Python Package Installation Analysis; Comparing MoM downloads

Last month, I wrote an article about a project to analyze the monthly downloads of Pypi packages. Since I only had one month’s data, I analyzed the distribution package installs, and we found that ~500 packages contribute to around 80% of installations.

I downloaded June’s dataset this month, so I now have two months of data: May and June 24. I will use these two datasets to identify June 24 trending packages. This article will explain the methodology and process for identifying the trending packages.

Goal

There are two crucial questions I want to answer using the two months’ data.

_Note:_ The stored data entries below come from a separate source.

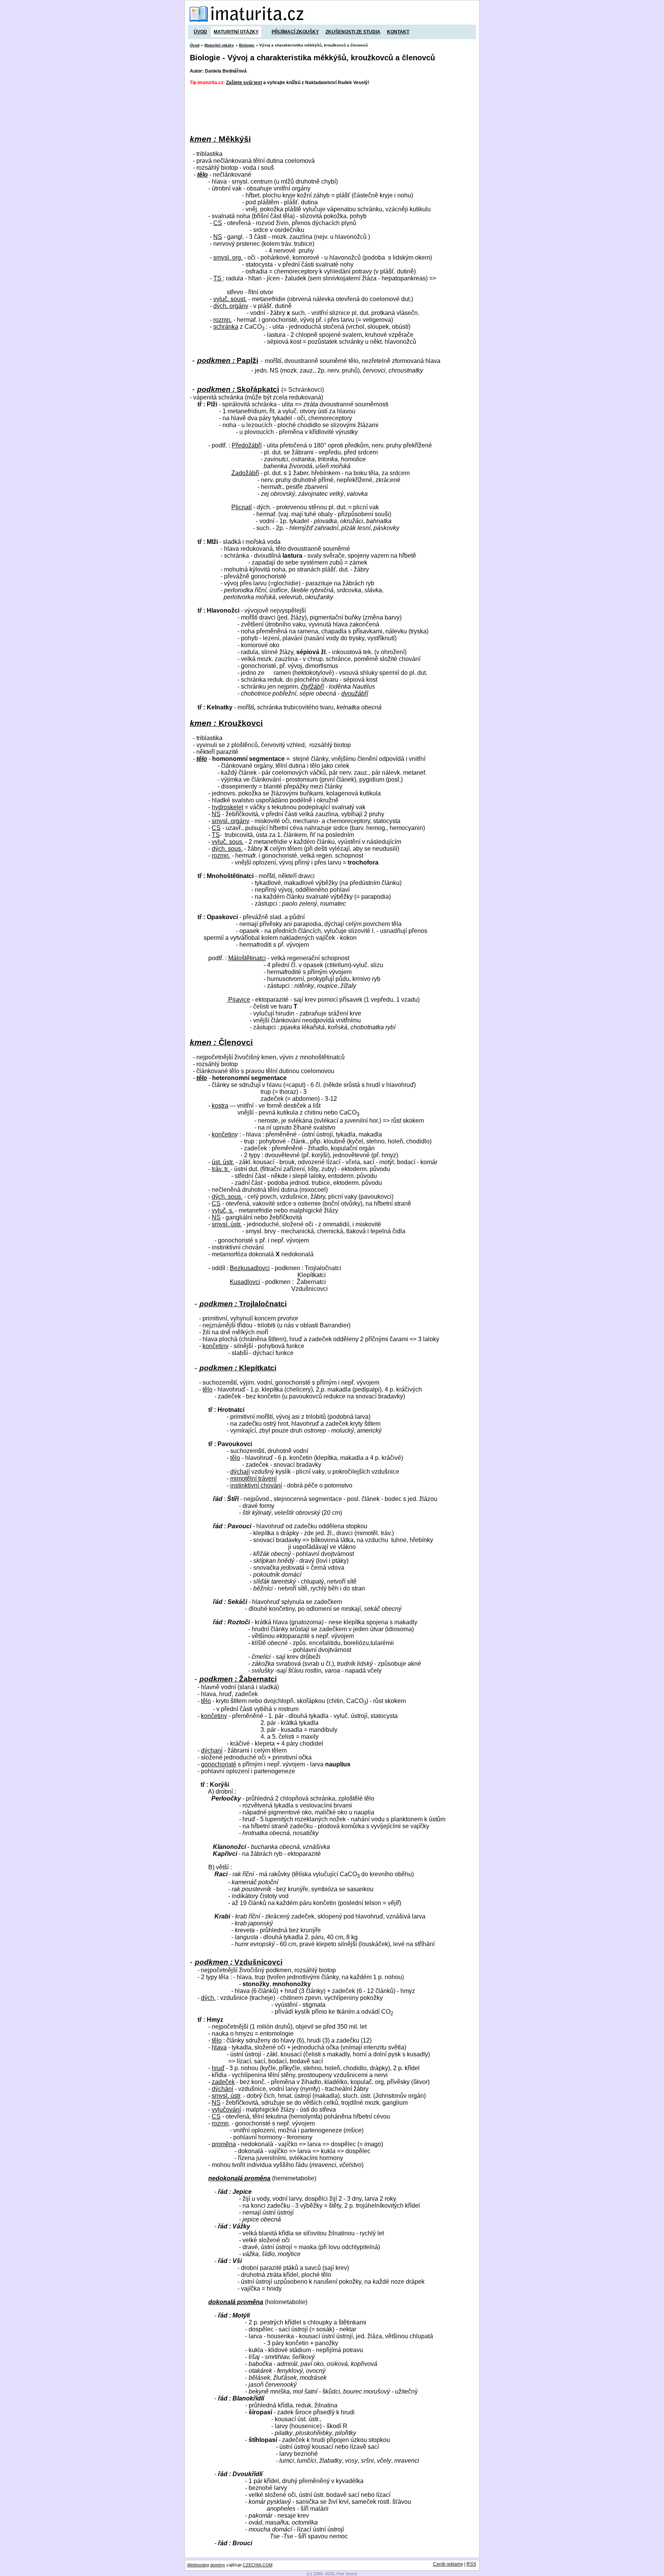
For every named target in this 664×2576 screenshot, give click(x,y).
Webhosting (198, 2565)
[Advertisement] (330, 110)
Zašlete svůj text (244, 82)
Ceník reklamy (448, 2564)
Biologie (246, 45)
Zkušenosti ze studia (352, 32)
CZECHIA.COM (257, 2565)
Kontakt (398, 32)
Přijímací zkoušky (295, 32)
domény (217, 2565)
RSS (471, 2564)
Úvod (200, 32)
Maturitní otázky (236, 32)
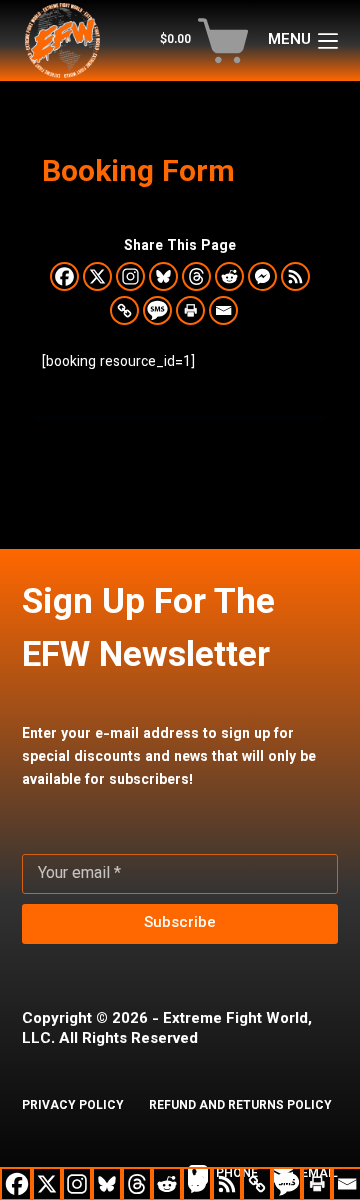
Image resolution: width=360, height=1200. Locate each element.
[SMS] (157, 310)
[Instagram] (130, 276)
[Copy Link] (124, 310)
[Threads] (196, 276)
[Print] (190, 310)
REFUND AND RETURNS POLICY (240, 1107)
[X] (97, 276)
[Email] (223, 310)
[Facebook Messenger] (262, 276)
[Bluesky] (163, 276)
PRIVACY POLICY (73, 1107)
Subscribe (180, 923)
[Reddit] (229, 276)
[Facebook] (64, 276)
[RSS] (295, 276)
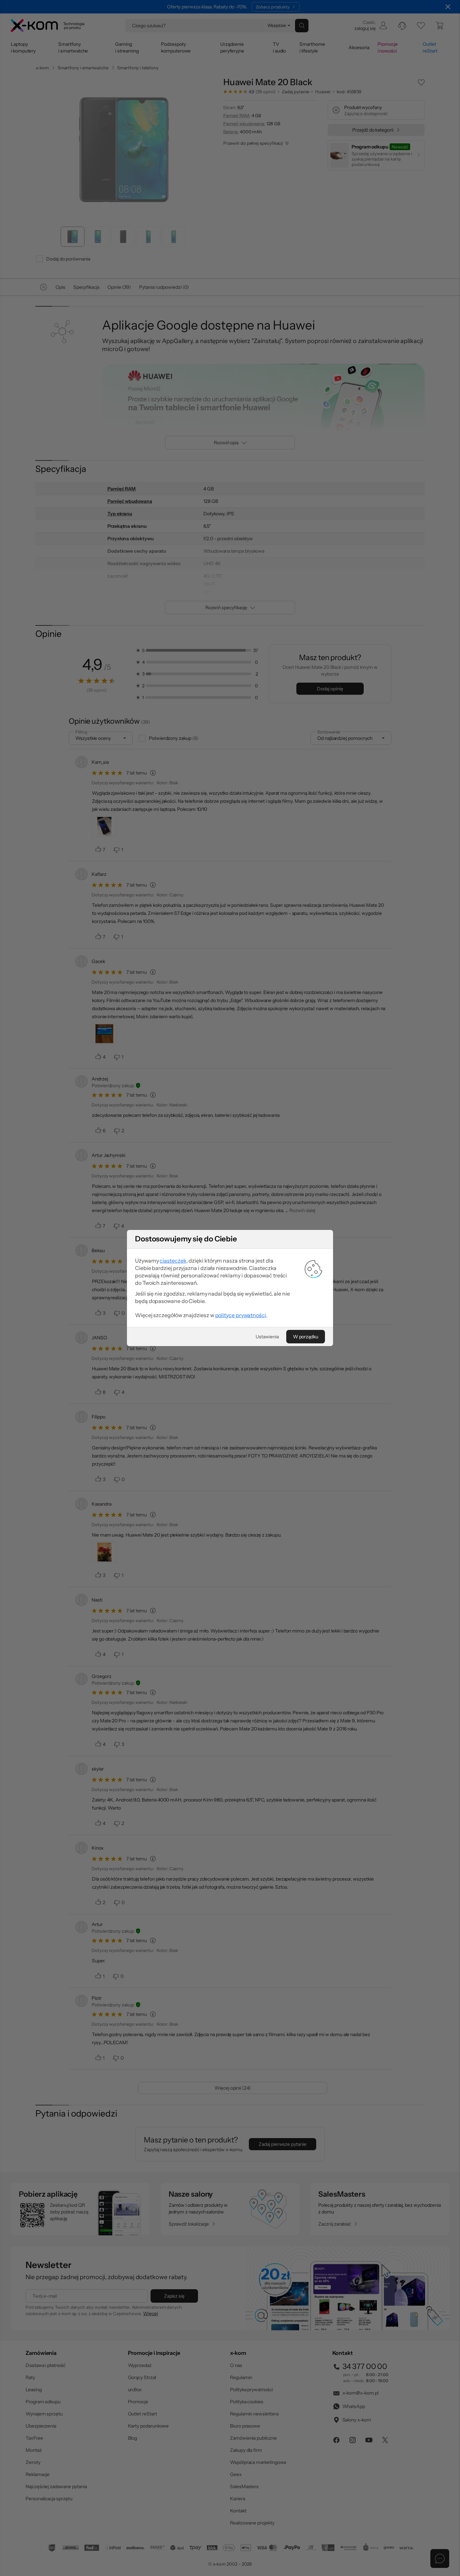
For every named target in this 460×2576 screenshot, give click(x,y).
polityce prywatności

  1. What are the top new packages?

  2. What are the top trending packages?

In this article, I’ll focus on answering question #1. However, we can answer both questions using the same methodology, comparing the package installs between May and June. If the number of installs in May was 0, this is a new package.

How can we visualize the analysis?

I used scatter plots for this purpose, where each point represents a package, the X axis represents May installs, and the Y axis represents June installs.

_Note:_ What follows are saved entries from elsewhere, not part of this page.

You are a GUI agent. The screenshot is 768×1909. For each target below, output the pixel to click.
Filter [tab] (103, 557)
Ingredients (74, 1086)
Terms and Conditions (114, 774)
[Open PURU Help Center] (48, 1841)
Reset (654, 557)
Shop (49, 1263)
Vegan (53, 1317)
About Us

Trial #1: Not great, but you need to start somewhere. 

On the x-axis, you can see May and June installations on the y-axis. But you can barely see any dots in this scatter plot because of Outliers; this dot on the top right is a package with 10^9 that makes the axis so huge that almost all the other packages fit 1 line between 0 and this package May and June downloads. 

How can we solve this? Look at trial #2

Trial #2: Log scale charts. 

Log scale is handy for drawing data with skewness and outliers instead of having linear (normal) steps, i.e., 1,2,3,4.  The logarithmic scale has exponential steps of (usually 10s), i.e., 1, 10, 100,1000.  This means we zoom a bit more on the small numbers, but we also keep the big numbers on the photo frame; perfect, no? 

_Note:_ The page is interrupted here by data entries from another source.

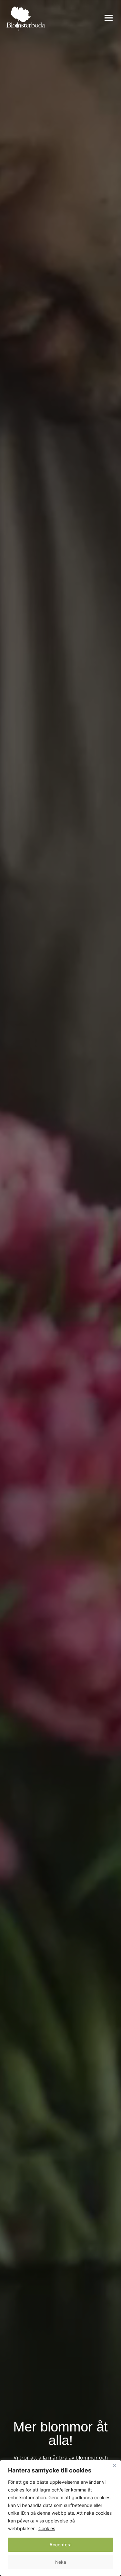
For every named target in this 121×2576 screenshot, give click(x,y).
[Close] (114, 2465)
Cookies (46, 2528)
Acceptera (60, 2544)
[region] (60, 2518)
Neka (60, 2562)
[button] (109, 18)
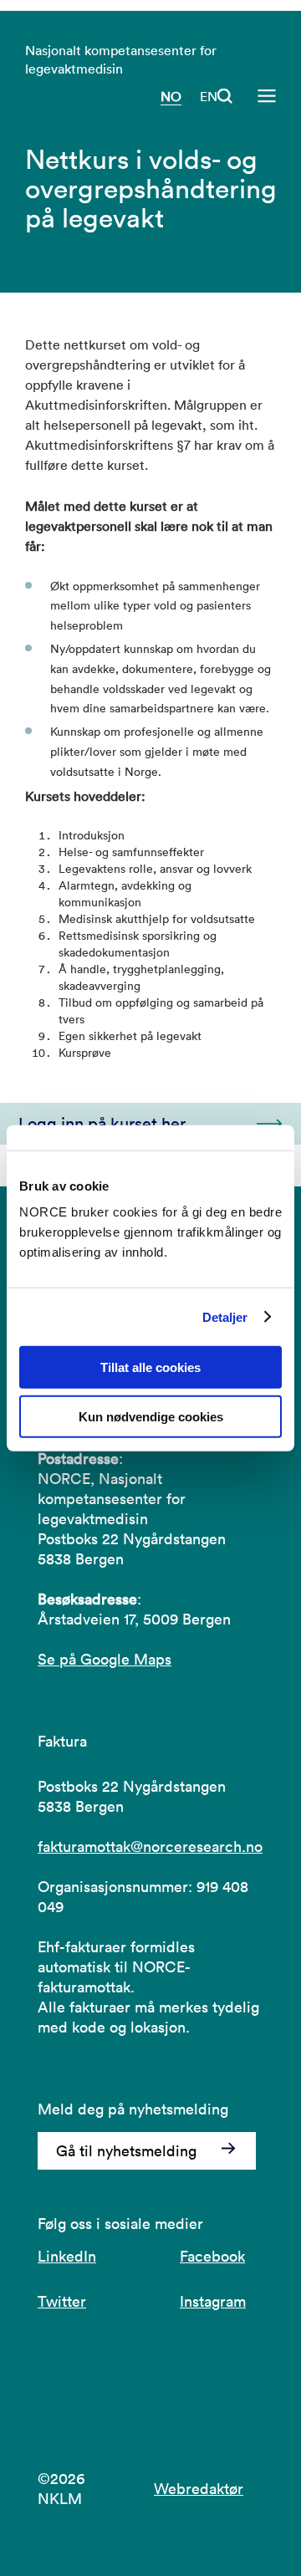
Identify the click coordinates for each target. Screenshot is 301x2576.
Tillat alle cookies (150, 1367)
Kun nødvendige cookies (151, 1417)
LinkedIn (67, 2256)
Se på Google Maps (104, 1659)
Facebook (212, 2256)
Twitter (62, 2301)
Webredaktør (198, 2488)
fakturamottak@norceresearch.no (150, 1846)
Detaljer (225, 1316)
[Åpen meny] (267, 96)
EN (208, 96)
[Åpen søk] (224, 96)
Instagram (213, 2301)
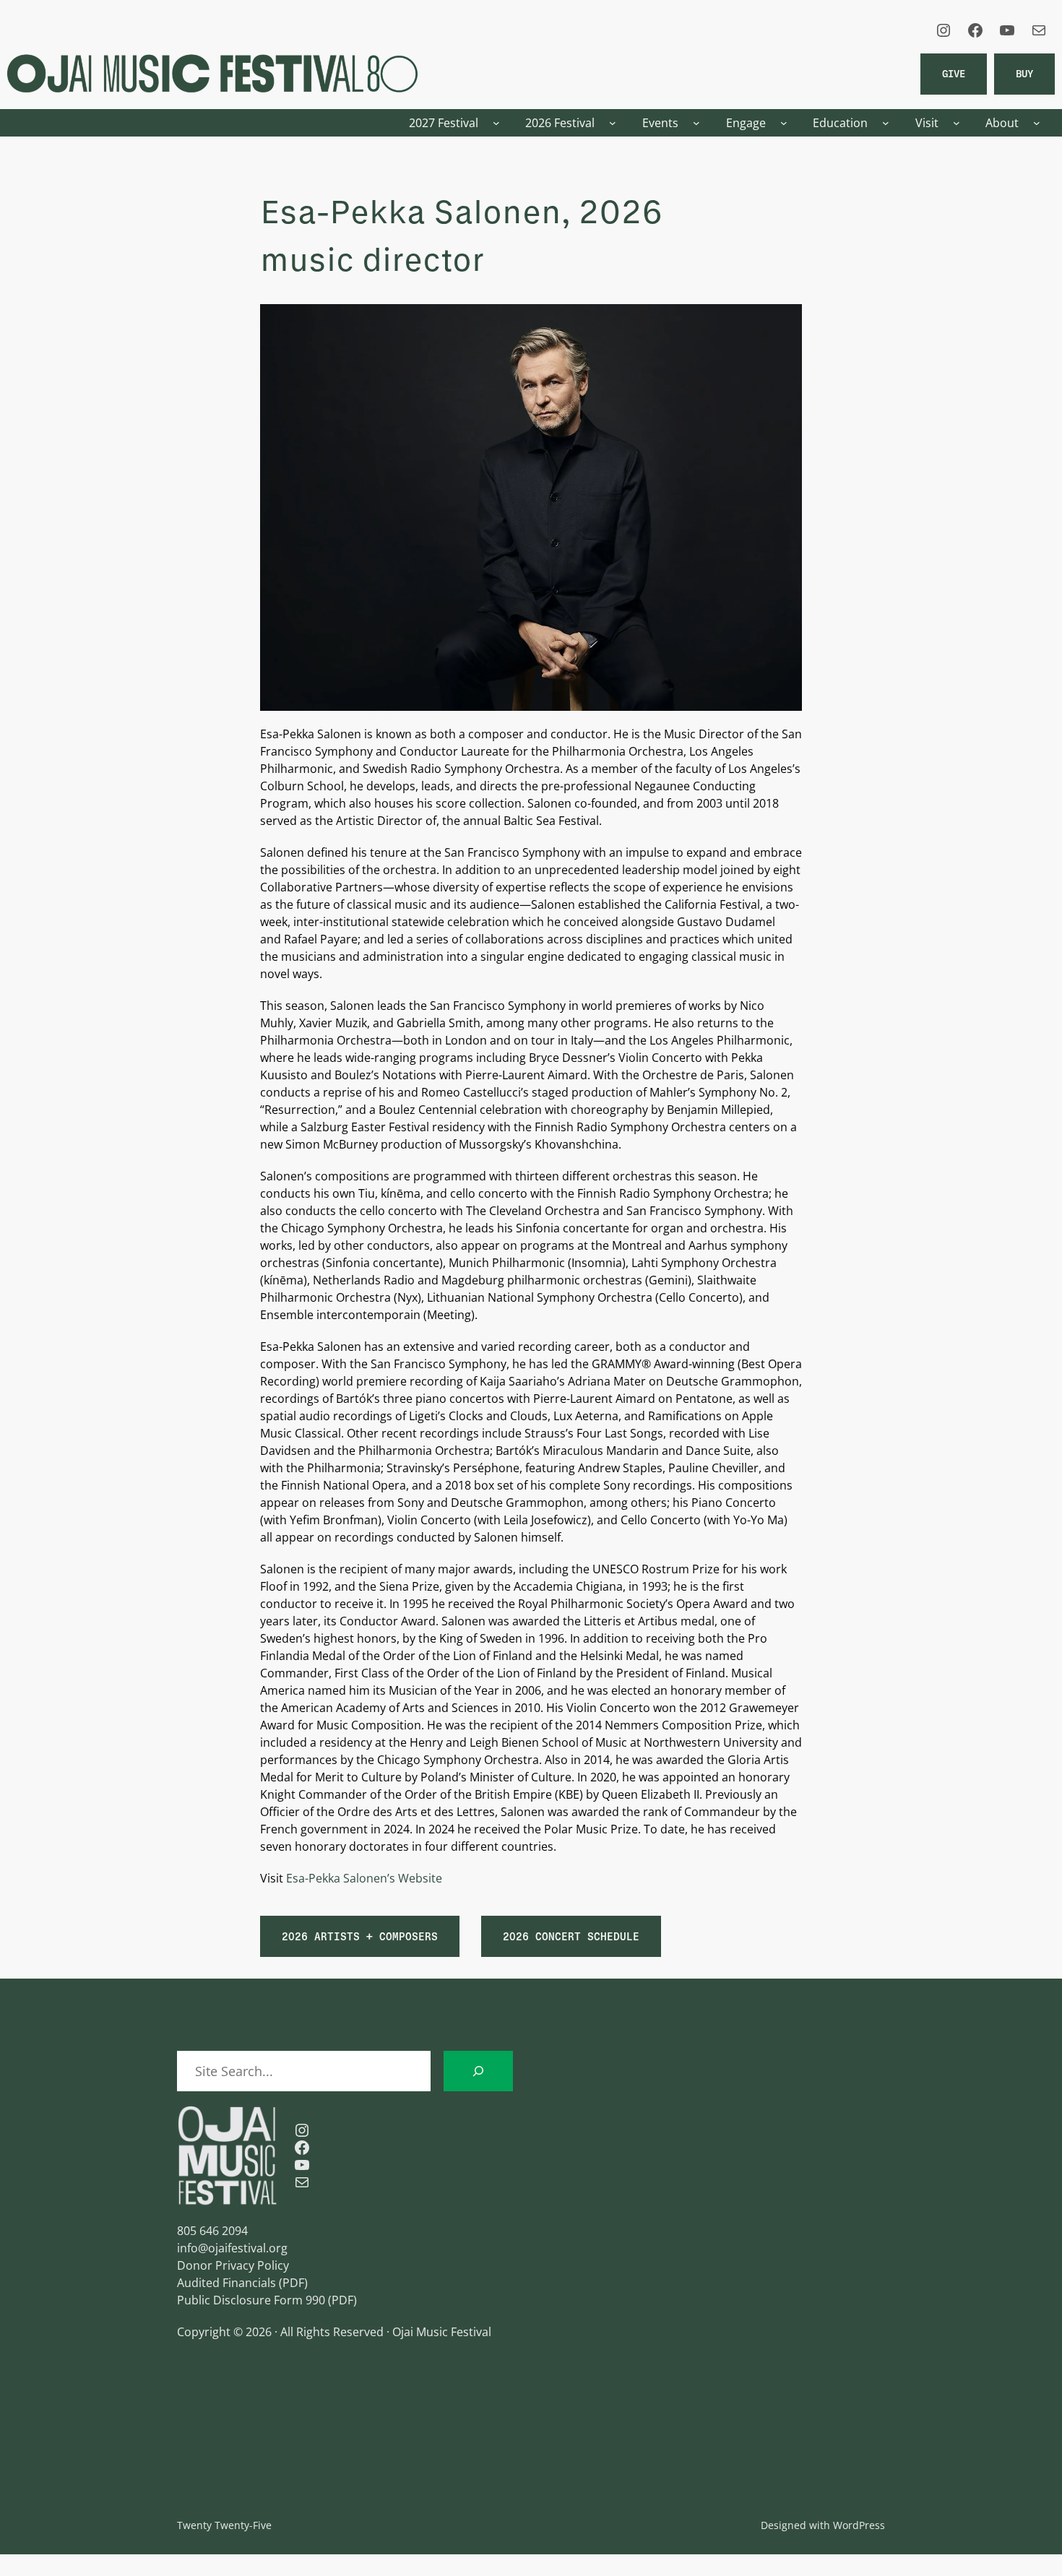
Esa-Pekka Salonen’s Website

Now, it is a different picture. By changing the scale, we can see more variations in the bottom left package, with 1000 and 10000 package downloads per month. However, we still see too many points which is normal because we have too many packages,  now it is the time to start group things together. Which will lead us to trial # 3 

Trial #3 Grouping things together

WTH we did to move from trial 2 to trial 3?
Simple, we rounded things to the closest exponential. This means that there’re a lot of overlapping points, but I can now start thinking of the things that I’m very interested in: 

  1. Packages above the redline: those packages got more downloads in June than in May, with a special focus on the packages that showed 0 downloads on May 24, but in June, we see 10k+ downloads (let’s call them New & Trending packages). 

  2. Packages below the redline, those packages got less downloads in June than in May, they might be dying projects, but for the sake of focusing on the positive side of things, we will not be looking much into those. 

  3. Packages on the redline, I like to call it the boring line, those packages maintain the same level of downloads between May and June. From the MoM comparison, those are not very interesting to us. In the previous article, we talked about the most downloaded packages (the top right dots) 

Things became more interesting, no? Now it is time to share the last version. The goal now is to answer the question of how many packages fall in each bucket outside the boring line. Now, let’s look at the final version.

Final Trial. Wrapping things together

In this chart, the size of each dot represents the number of packages, while the color represents how far it is from the boring line. The farther the point from the boring line, the more interesting it is. I purposely removed the details, i.e., how many packages fall into each bucket. However, from the look and feel, it seems that we have more new packages than dying packages. 

Now, can you answer the question I asked earlier: What are the top new packages?

If we deep dive into the 3 dots in the top left. We can easily identify those packages.

       
Rank Project May 24 Installs June 24 Installs
1 ultralytics-thop 0k 1219k
2 pinecone-plugin-interface 0k 232k
3 zeroize 0k 213k
4 sagemaker-mlflow 0k 151k
5 rencrypt 0k 100k
6 llama-cloud 0k 74k
7 jaydebeapi3 0k 68k
8 redefine 0k 62k
9 opentelemetry-instrumentation-threading 0k 60k
10 python-oxmsg 0k 56k